Working with XML in Groovy – 在Groovy中使用XML

最后修改: 2019年 6月 9日

中文/混合/英文(键盘快捷键:t)

1. Introduction

1.介绍

Groovy provides a substantial number of methods dedicated to traversing and manipulating XML content.

Groovy提供了大量专门用于遍历和操作XML内容的方法。

In this tutorial, we’ll demonstrate how to add, edit, or delete elements from XML in Groovy using various approaches. We’ll also show how to create an XML structure from scratch.

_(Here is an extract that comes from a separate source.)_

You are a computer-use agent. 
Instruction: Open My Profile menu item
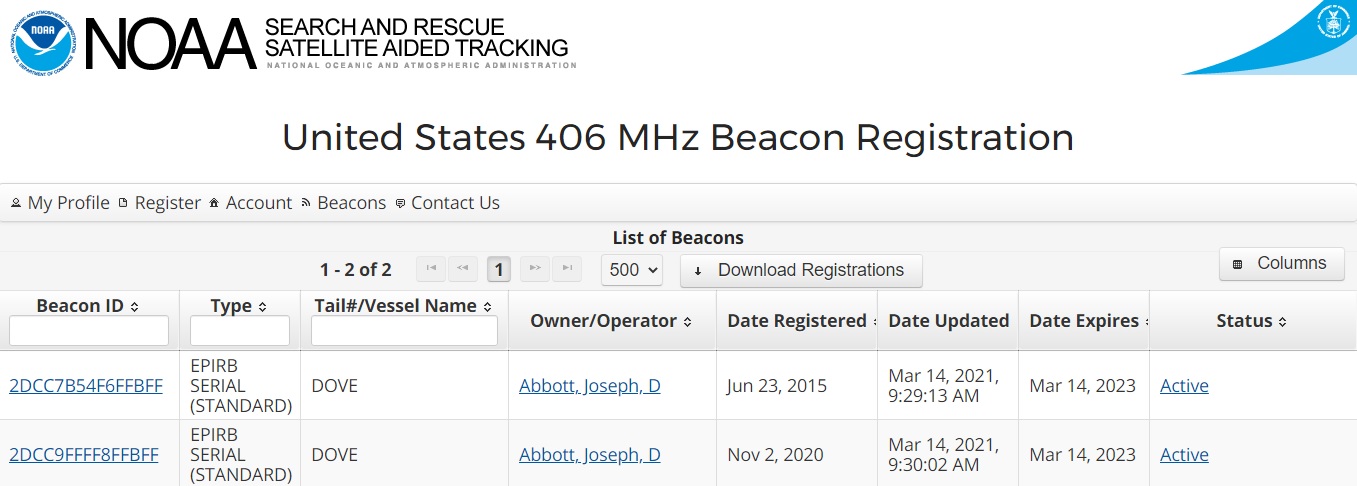click(60, 203)
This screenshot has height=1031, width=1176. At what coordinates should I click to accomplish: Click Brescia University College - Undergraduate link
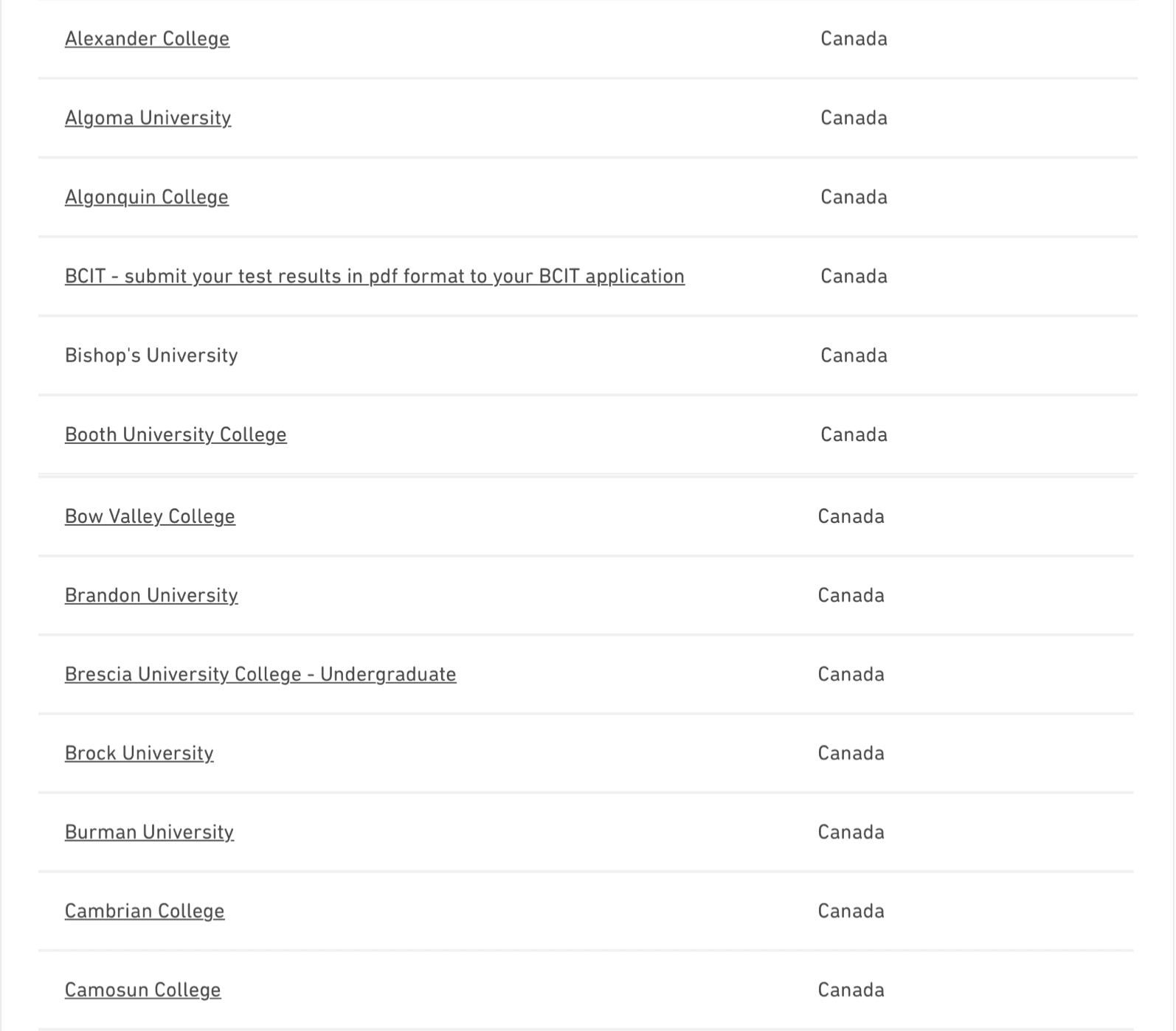point(260,674)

在本教程中,我们将演示如何使用各种方法在Groovy中添加、编辑或删除XML中的元素。我们还将展示如何从头开始创建一个XML结构

2. Defining the Model

2.定义模型

Let’s define an XML structure in our resources directory that we’ll use throughout our examples:

让我们在我们的资源目录中定义一个XML结构,我们将在整个例子中使用。

<articles>
    <article>
        <title>First steps in Java</title>
        <author id="1">
            <firstname>Siena</firstname>
            <lastname>Kerr</lastname>
        </author>
        <release-date>2018-12-01</release-date>
    </article>
    <article>
        <title>Dockerize your SpringBoot application</title>
        <author id="2">
            <firstname>Jonas</firstname>
            <lastname>Lugo</lastname>
        </author>
        <release-date>2018-12-01</release-date>
    </article>
    <article>
        <title>SpringBoot tutorial</title>
        <author id="3">
            <firstname>Daniele</firstname>
            <lastname>Ferguson</lastname>
        </author>
        <release-date>2018-06-12</release-date>
    </article>
    <article>
        <title>Java 12 insights</title>
        <author id="1">
            <firstname>Siena</firstname>
            <lastname>Kerr</lastname>
        </author>
        <release-date>2018-07-22</release-date>
    </article>
</articles>

And read it into an InputStream variable:

并将其读入一个InputStream变量。

def xmlFile = getClass().getResourceAsStream("articles.xml")

3. XmlParser

3.XmlParser

Let’s start exploring this stream with the XmlParser class.

让我们从XmlParser类开始探索这个流。

3.1. Reading

3.1.阅读

Reading and parsing an XML file is probably the most common XML operation a developer will have to do. The XmlParser provides a very straightforward interface meant for exactly that:

读取和解析 XML 文件可能是开发人员必须做的最常见的 XML 操作。XmlParser提供了一个非常直接的接口,正是为了实现这一目的。

def articles = new XmlParser().parse(xmlFile)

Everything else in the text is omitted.